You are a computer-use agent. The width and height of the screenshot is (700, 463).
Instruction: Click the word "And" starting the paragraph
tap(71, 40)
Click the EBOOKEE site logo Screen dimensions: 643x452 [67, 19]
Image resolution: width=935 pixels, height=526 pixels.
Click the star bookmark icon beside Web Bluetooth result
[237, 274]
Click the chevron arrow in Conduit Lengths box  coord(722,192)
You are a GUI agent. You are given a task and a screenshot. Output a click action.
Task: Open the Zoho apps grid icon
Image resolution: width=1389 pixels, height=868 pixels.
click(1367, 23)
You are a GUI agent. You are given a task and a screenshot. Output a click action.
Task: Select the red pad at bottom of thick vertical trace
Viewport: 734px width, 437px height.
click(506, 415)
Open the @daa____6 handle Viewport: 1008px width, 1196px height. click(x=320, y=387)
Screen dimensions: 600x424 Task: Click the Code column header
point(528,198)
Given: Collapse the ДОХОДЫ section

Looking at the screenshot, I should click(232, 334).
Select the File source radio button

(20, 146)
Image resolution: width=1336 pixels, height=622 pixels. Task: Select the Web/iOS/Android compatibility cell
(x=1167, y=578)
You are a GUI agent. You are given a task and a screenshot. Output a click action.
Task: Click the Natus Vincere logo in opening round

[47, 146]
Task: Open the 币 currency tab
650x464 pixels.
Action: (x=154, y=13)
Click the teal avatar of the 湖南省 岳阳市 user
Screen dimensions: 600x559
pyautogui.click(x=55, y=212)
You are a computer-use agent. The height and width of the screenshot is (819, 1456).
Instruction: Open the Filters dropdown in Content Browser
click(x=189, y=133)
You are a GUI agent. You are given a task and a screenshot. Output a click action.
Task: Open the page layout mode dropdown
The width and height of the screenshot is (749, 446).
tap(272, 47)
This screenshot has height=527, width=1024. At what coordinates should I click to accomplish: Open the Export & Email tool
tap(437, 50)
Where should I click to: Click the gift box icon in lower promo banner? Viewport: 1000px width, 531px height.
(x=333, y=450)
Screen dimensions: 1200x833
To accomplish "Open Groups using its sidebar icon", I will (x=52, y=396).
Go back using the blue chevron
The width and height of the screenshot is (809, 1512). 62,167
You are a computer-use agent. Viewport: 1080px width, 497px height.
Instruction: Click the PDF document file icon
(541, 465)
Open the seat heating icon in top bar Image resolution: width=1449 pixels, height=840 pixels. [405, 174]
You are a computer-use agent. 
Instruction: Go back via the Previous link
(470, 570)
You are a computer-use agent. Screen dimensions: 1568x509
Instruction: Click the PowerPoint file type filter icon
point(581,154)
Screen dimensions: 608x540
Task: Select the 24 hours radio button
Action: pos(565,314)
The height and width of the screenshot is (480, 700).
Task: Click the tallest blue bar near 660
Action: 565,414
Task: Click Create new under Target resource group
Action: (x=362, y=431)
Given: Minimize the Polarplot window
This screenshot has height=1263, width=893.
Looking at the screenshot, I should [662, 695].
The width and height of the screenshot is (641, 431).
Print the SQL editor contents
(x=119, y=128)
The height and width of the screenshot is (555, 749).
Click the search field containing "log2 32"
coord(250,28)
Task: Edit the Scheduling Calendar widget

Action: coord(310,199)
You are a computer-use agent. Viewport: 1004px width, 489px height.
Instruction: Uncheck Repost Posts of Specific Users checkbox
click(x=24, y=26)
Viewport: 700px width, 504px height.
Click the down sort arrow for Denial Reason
- - -
• GIVEN TASK
Copy the lines from the one with "Click the chevron" up to and including the one with "Open the @daa____6", changing nothing.

• WRITTEN SOLUTION
Click the chevron arrow in Conduit Lengths box  coord(722,192)
You are a GUI agent. You are given a task and a screenshot. Output a click action.
Task: Open the Zoho apps grid icon
Image resolution: width=1389 pixels, height=868 pixels.
click(1367, 23)
You are a GUI agent. You are given a task and a screenshot. Output a click action.
Task: Select the red pad at bottom of thick vertical trace
Viewport: 734px width, 437px height.
click(506, 415)
Open the @daa____6 handle Viewport: 1008px width, 1196px height. click(x=320, y=387)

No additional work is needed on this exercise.